When people hear “digital transformation,” they think of a forward-moving strategy with a modern approach to delivering care. It could mean converting data into action or refining an EHR. With the adoption of EHRs and increasing interoperability, it has become possible to, for example, reconcile medication lists across multiple locations of care, even with hospitals and practices being across state lines, which is saving lives and reducing admissions. Drug-to-drug interactions are also being reduced by having access to the complete list of medications of the patients being treated. Additionally, artificial intelligence (AI) algorithms are increasingly used in diagnostic equipment such as retina scanners and radiology imaging to examine clinical findings and detect early signs of diseases. These AI platforms can aggregate data at much deeper levels, including listening to conversations or detecting stress and pain in our vocal cords. With the increasing adoption of EHRs, the next phase appears to be the transformation of IT platforms from data collection tools to interactive automation, which would include replacing many tasks historically managed by people. This article will examine the key areas where digital transformation may be leveraged to improve operational decision-making and quality of care.
Before we dig into this topic, we first need to provide a disclaimer: Coker (nor the Author) has any financial conflicts of interest and/or any affiliation with any AI platforms or AI solutions.
THE DATA
All digital transformation strategies and AI strategies assume we are starting with data. And not just any data. The data must be high quality and formatted or organized into structures necessary for AI algorithms to leverage. Therefore, data are fundamental before significant efforts are made toward digital transformation initiatives or adopting an AI strategy. The problem most health systems quickly run into is the age-old “record of truth” dilemma. Most systems consider their EHRs to be their record of truth, but EHRs obtain data fed from a myriad of internal and external IT environments. Most health systems will deploy a data lake or enterprise repository in response.
To determine the quality of data, the following questions must be considered:
Are the data complete?

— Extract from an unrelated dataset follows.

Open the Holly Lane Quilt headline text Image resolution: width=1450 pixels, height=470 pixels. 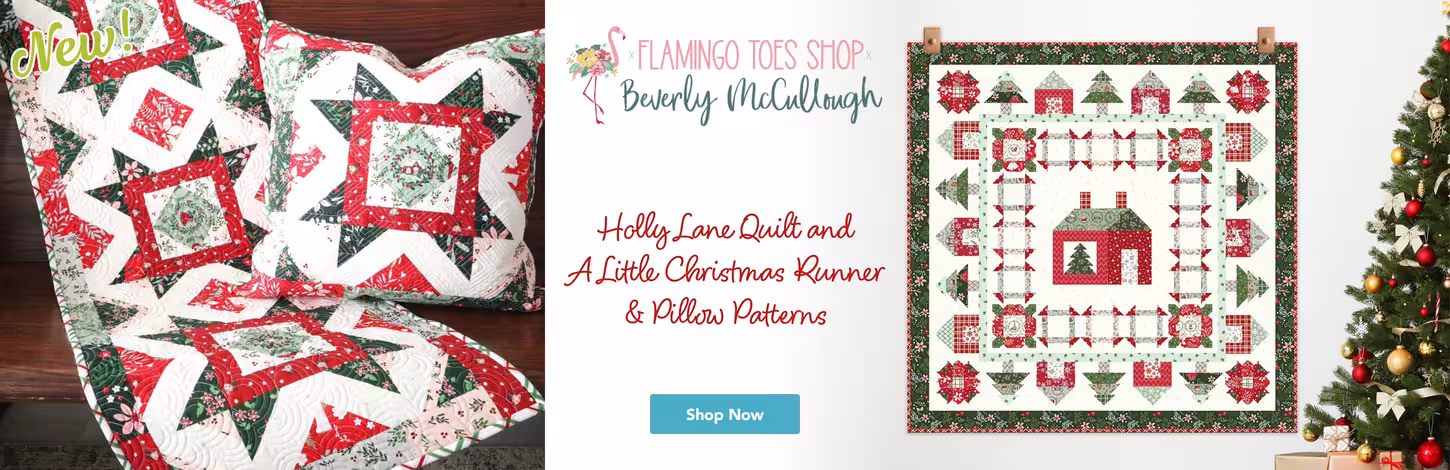click(726, 231)
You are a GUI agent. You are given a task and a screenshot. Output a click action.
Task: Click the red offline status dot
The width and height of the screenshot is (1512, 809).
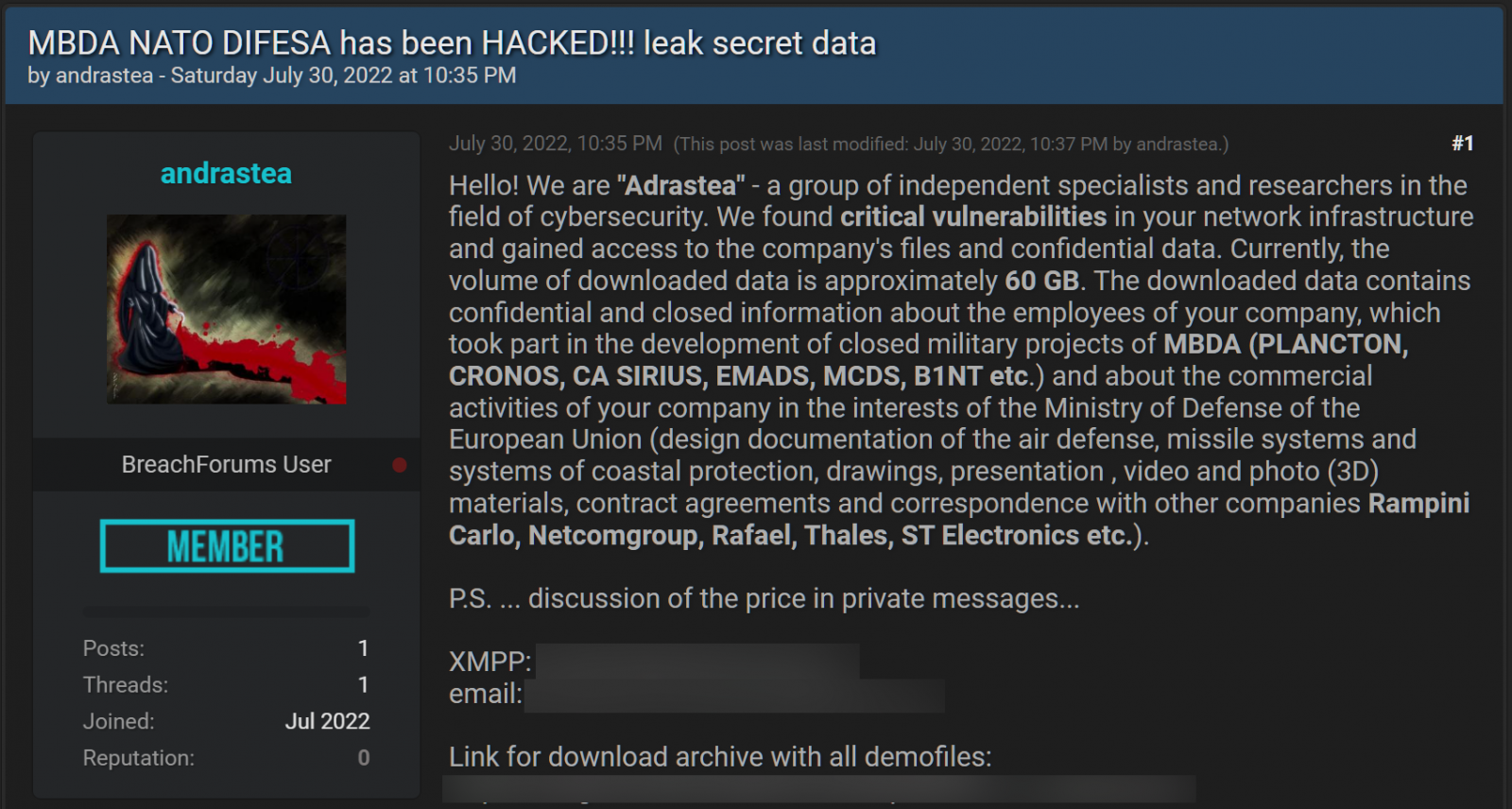point(400,465)
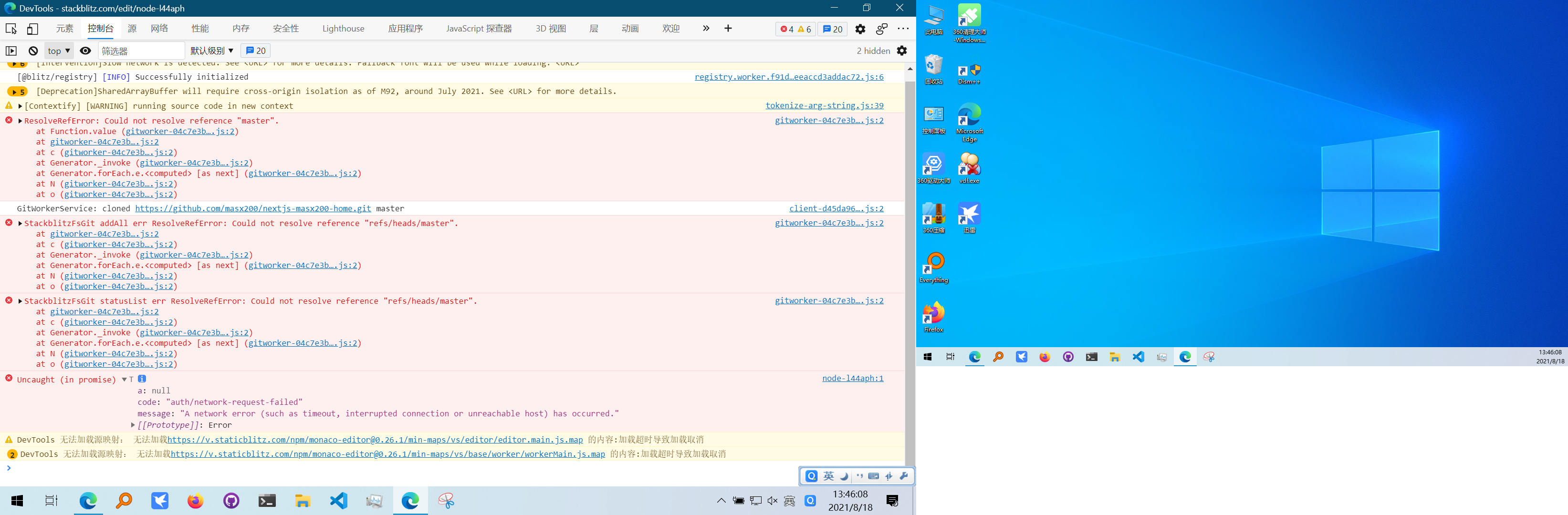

What data are missing or usable?
Are there duplication issues?
Is there a record of truth associated with a master patient account or a master patient ID?
Will the data hold up to integrity security? Are there any misspellings of words? Are outdated or improper medical terms being used?
Do the current inputs drive the expected outputs? If not, why?
How are the data conforming across the IT environment? (Structured vs. non-structured vs. non-standard?)
Are users making up their own special codes to signify something only understood by an isolated department? (For example, adding an asterisk in a field as a reminder for a specific task to be populated into a larger database.)
Examine the available resources and take a role-based approach to improving data quality. For instance, a data steward will need support from a data architect, and the data architect will need support from a business manager or chief medical information officer, depending on the desired outcome.
THE COMPONENTS
For digital transformation strategies to be successful, the following three components are essential: the people, the process, and the technology. These pillars have stood the test of time, and the following is a breakdown of each:
People (this can be any user, patient, or payer):
Business leaders
Analysts
Architects
Developers
Data miners
Data stewards
Process:
Analytics
Application-to-application
Business-to-business
Data migration
Data quality
Big data
Master patient indexing
Data archiving
Technology:
Departments
Enterprise
Cloud
Hadoop
Embedded systems
THE MARKET PRESSURES
The pressure to modernize and drive more open access to data sharing comes from payers, consumers, and the U.S. Department of Health and Human Services. In 2016, Congress passed the 21st Century Cures Act, which included many new rules about sharing patient data.(1) The act calls for vendors to publish their application programming interface to allow data to flow across multiple platforms and apps. This concept is identical to how Google and Apple allow anyone to build apps compatible with their operating systems, hence why there are thousands of apps accessible in the App Store leveraging the data stored on our phones.
The Cures Act has opened a world of possibilities and allowed innovators to develop digital solutions outside the practice’s four walls. Even a savvy health system can now build a patient-facing app or enlist the support of an app developer. Many EHR vendors have created their version of an App Store or Marketplace to find these digital solutions. In most cases, the EHR vendor has published downloadable documentation needed to build these apps. This documentation is usually free, but some connection fees may apply.
As with any new digital solution, trial and error will be involved as these platforms mature. There were over 600 EHR vendors not long ago, so there is also a risk in being an early adopter. For those reasons, this is still a “buyer-beware” market.
Therefore, the following are essential:
If protected health information (PHI) is involved, have a business associate agreement and ensure the vendor takes responsibility for any breaches while the PHI is in the vendor’s control, including cyber protection.
Require an acceptance period in the contract with payments starting at activation. This allows you to determine if the digital solution works as promised before you fully accept financial responsibility for the platform.
If the app is being developed from scratch, understand who owns the IP right and have this in writing, including that the app may not be disabled.
Set parameters around costs. Include the right to have data returned at no cost and cap future rate increases at 2% of the Consumer Price Index.
Build in the right to terminate should any of the following occur:
The practice closes;
A doctor retires or leaves;
The practice is acquired;
The product defects are unresolved; or
Chronic outages or other performance issues persist.